CN104578167A - Power feedforward control method for single stage type three-phase photovoltaic grid-connected inverter - Google Patents

Abstract

The invention discloses a power feedforward control method for a single stage type three-phase photovoltaic grid-connected inverter. The single stage type three-phase photovoltaic grid-connected inverter consists of a photovoltaic cell panel, a three-phase grid-connected inverter body and a filtering link. According to an inverter grid-connected control strategy, a current inner ring is provided with a PI (proportional integral) adjuster, a new PI computing method is used, an outer ring is controlled in a power feedforward manner, and the frequency and the phase of grid-connected current outputted by the inverter are the same with those of voltage of a power grid. The problem that parameters of the adjuster are not consistent in simulation and test is solved. Blindness of trial and errors of parameters of the PI adjuster in a test process is avoided, a test debugging process is accelerated, the time is saved, and the efficiency is high. The power feedforward control method has a wide application prospect in the field of grid connection of inverters.

Description

The power feedforward control method of single stage type three-phase photovoltaic grid-connected inverting device

Technical field

The present invention relates to photovoltaic combining inverter grid-connected control method, particularly the power feedforward control method of combining inverter, belong to power electronics photovoltaic combining inverter closed loop control method field.

Background technology

Stage photovoltaic single grid-connected system forms primarily of photovoltaic battery array, dc-link capacitance Cpv, DA/AC current transformer, output filter and electrical network.Its operation principle is: the voltage of DC side is raised to guarantee that inverter can normally work by connection in series-parallel by photovoltaic cell component.Realize the grid-connected of MPPT maximum power point tracking and unity power factor by control DC/AC converter simultaneously.Therefore can find out, stage photovoltaic single combining inverter just can complete MPPT maximum power point tracking and these two functions grid-connected by means of only one-level inverter, the efficiency that stage photovoltaic single grid-connected system overcomes the multilevel energy conversion of the photovoltaic synchronization inverter system of traditional two-stage type is low, power consumption high shortcoming, circuit is simple, and required components and parts are few; Without energy storage link, decrease risk capital.

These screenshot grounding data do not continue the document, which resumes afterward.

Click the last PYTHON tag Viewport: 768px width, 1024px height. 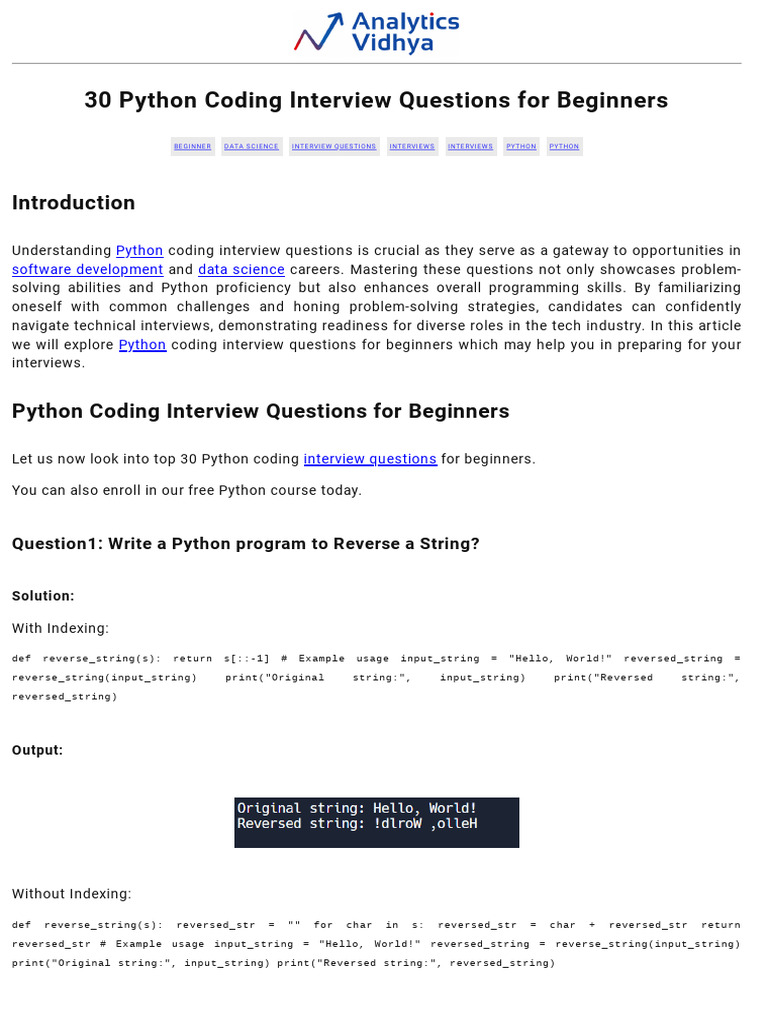pos(564,146)
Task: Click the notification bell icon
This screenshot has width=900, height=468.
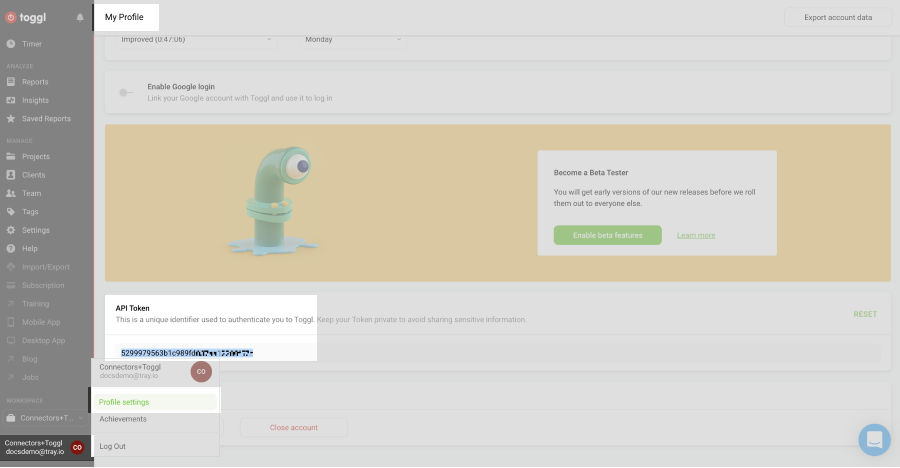Action: pyautogui.click(x=80, y=17)
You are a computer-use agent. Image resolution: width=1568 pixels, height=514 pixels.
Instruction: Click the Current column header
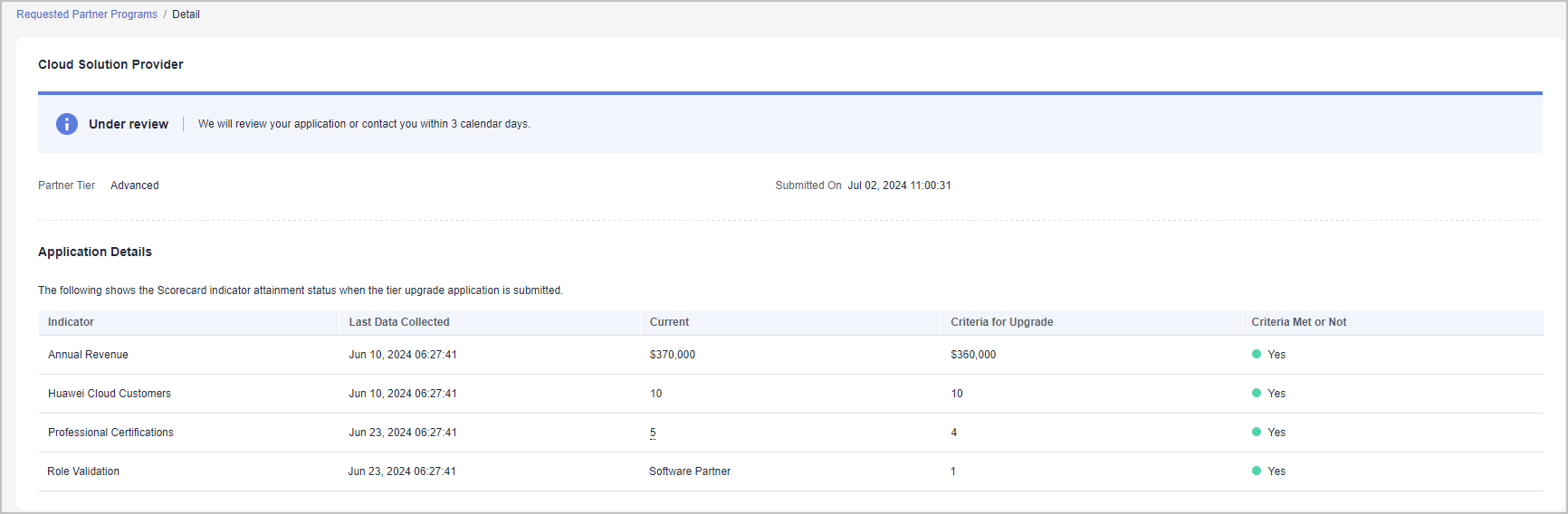669,322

For stage photovoltaic single combining inverter in order to enable grid-connected current and line voltage with frequency homophase, general method adopts Double closed-loop of voltage and current, electric current loop and Voltage loop all adopt pi regulator, in stage photovoltaic single combining inverter, DC bus-bar voltage given is the disturbance voltage of MPPT algorithm, and therefore the given reference value of DC bus-bar voltage is the amount of a change in MPPT perturbation process.Outer shroud controls the given reference value must following the tracks of change fast, and to ensure the correctness of MPPT Perturbed algorithms, current inner loop also must have higher response speed to meet the requirement of outer voltage simultaneously.If outer voltage adopts pi regulator, and when needing to improve outer voltage bandwidth to meet dynamic performance, its stability can be affected.

Summary of the invention

The object of the invention is to solve known stage photovoltaic single combining inverter control in current inner loop and outer voltage when adopting pi regulator, when needs improve outer voltage bandwidth to meet dynamic performance, the affected problem of its stability, proposition simply and reliably can realize the power feedforward control method of single stage type three-phase photovoltaic grid-connected inverting device, and proposes a kind of new PI computational methods.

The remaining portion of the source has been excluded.